Reproduce the records below verbatim, beginning at the line that contains "The height and width of the screenshot is (1670, 695)." and ending after the line that contains "point(1121,69)".

RECORDS FOR THIS EXERCISE -
- - -
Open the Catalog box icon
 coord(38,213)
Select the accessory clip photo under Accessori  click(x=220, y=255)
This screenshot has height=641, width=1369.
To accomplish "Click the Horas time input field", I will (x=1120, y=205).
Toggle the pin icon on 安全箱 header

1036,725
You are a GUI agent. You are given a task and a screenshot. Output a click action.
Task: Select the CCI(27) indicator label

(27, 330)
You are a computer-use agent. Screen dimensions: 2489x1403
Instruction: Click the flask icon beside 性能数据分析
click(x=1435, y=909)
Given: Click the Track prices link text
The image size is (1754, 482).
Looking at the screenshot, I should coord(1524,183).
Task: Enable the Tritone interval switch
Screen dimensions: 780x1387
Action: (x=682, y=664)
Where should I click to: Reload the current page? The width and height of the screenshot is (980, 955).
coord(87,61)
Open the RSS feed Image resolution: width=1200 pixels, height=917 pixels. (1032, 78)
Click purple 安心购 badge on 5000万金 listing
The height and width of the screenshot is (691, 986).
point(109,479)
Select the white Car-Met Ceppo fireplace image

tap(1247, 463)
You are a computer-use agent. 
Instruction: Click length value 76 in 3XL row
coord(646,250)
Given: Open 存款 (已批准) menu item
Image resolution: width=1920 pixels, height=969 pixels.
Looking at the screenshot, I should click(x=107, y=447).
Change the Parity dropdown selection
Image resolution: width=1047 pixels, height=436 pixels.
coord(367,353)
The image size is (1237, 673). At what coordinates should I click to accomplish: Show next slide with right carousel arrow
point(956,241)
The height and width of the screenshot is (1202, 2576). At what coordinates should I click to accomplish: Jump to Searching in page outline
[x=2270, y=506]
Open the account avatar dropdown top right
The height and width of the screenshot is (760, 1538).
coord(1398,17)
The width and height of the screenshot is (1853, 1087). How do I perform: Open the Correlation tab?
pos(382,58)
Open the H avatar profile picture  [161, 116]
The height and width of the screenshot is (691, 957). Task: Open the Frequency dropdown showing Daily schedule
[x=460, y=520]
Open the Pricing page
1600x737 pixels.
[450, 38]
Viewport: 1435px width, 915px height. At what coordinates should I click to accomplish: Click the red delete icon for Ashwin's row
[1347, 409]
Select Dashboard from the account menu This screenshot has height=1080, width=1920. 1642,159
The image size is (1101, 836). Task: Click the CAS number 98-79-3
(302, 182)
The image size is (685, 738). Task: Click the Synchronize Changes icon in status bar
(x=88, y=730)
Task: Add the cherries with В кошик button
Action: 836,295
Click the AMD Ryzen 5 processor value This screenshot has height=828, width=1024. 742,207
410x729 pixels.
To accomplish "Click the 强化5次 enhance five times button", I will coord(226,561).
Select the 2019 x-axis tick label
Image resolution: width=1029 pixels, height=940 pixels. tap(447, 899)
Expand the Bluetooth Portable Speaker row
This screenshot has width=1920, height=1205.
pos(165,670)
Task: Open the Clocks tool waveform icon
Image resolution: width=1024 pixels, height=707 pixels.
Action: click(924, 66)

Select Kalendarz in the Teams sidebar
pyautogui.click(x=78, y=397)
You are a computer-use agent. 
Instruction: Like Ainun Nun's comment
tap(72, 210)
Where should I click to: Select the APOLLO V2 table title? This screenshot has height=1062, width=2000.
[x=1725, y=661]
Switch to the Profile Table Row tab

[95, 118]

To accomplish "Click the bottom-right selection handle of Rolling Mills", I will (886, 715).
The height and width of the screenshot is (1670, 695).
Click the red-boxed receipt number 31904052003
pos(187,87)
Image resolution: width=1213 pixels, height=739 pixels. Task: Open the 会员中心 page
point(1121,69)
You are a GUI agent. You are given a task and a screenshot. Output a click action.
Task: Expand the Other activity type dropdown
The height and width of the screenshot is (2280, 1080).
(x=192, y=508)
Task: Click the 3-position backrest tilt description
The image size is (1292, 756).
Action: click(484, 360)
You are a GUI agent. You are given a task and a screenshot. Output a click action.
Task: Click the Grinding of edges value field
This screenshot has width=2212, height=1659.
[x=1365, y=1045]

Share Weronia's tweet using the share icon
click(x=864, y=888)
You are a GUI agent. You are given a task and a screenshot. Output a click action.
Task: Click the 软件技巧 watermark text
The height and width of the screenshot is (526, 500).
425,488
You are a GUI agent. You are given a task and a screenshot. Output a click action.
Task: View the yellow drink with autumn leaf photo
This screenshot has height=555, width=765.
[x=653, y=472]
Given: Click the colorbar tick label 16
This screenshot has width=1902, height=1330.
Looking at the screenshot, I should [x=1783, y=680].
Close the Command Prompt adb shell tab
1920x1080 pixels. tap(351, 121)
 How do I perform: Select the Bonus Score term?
- - -
RESULT -
The height and width of the screenshot is (1670, 695).
Click the red-boxed receipt number 31904052003
pos(187,87)
Image resolution: width=1213 pixels, height=739 pixels. Task: Open the 会员中心 page
point(1121,69)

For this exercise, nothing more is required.